I don't know if I can agree with that, there definitely have been instances where shipping has created victims, real people shipping to be exact.
Both Harry Styles & Lois Tomlinson from One Direction and Camila Cabello & Lauren Jauregui from Fifth Harmony have publicly spoken about how fans shipping them put a major strain on their respective friendships and how they would like fans to stop.
Ofc most ships will never reach the amount of popularity needed to actually become a real life problem, but it is possible.
Fiction does not create real victims in that if I write about someone being raped, nobody is actually getting raped. Nobody is a victim of what happens within my fanfiction.
Just like the very legal defence of how thoughts are not actual crimes. I can think about overthrowing the government. But it only becomes an actual crime if I prepare to, or try to.
Likewise, I can write about all the murder I want. It doesn't make me an actual murderer.
Fiction does not create real victims.
Fanfiction itself is not to blame for how actual, real people, interact with and expose content to other real people. It wasn't people writing fanfiction who made those celebrities uncomfortable. It was the actions of the people who bombarded them with inappropriate content and interactions.
Mark Fischbach and Sean McLoughlin are a prime example of this. They knew people shipped them. They knew people wrote explicit fanfiction and drew explicit fanart. They didn't care. It was a separate part of their fandom they did not involve themselves in.

Extracted records
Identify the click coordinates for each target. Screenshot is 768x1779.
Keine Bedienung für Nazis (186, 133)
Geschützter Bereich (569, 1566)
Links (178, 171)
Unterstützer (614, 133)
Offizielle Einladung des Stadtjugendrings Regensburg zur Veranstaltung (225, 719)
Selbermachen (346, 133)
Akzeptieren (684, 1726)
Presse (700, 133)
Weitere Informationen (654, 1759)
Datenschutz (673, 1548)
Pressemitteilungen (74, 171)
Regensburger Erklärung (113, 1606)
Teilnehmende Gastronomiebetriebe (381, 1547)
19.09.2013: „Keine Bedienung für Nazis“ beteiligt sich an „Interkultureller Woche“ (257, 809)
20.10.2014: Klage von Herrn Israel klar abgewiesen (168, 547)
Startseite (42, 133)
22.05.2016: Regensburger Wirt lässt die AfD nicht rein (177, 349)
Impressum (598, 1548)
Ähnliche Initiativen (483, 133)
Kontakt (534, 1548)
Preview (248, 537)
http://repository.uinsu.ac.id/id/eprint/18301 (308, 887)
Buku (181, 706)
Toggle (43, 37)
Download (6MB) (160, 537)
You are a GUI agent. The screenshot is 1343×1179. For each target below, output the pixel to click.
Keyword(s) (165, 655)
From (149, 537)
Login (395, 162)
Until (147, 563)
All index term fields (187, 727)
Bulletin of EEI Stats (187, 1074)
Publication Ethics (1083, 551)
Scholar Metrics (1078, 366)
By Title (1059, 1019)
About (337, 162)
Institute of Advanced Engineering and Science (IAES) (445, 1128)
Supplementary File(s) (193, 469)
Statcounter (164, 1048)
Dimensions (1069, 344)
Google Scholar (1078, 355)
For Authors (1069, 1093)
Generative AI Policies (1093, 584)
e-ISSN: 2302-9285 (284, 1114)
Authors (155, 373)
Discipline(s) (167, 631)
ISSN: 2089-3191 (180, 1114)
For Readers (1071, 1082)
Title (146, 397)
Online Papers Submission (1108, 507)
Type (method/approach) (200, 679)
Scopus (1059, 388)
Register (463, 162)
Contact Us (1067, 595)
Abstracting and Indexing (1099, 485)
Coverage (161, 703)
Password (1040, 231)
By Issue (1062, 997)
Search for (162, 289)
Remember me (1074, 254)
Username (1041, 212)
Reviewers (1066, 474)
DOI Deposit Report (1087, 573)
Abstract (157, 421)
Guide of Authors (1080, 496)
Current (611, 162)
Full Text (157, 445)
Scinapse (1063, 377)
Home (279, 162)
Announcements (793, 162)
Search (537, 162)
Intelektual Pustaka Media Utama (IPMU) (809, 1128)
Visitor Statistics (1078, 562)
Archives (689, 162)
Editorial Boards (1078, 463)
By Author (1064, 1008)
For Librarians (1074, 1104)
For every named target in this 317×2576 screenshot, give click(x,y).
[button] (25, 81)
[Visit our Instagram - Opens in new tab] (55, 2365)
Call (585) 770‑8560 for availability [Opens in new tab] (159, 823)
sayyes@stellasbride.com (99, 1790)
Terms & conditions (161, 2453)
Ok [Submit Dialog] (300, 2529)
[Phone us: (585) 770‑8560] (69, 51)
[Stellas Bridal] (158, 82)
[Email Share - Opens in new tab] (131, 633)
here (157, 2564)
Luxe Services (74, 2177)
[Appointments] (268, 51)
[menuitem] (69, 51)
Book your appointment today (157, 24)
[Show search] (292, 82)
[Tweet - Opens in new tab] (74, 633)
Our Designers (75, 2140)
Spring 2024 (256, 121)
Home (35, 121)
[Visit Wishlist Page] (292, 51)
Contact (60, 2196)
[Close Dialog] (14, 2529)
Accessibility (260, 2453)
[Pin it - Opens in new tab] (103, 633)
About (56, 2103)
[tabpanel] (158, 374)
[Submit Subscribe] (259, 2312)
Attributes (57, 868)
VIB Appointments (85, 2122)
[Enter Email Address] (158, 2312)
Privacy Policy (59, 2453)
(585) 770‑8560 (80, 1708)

Given request
Please name the two Fifth Harmony members who, according to the text on fan shipping, have spoken publicly about shipping straining their friendship.

Final result
Camila Cabello and Lauren Jauregui.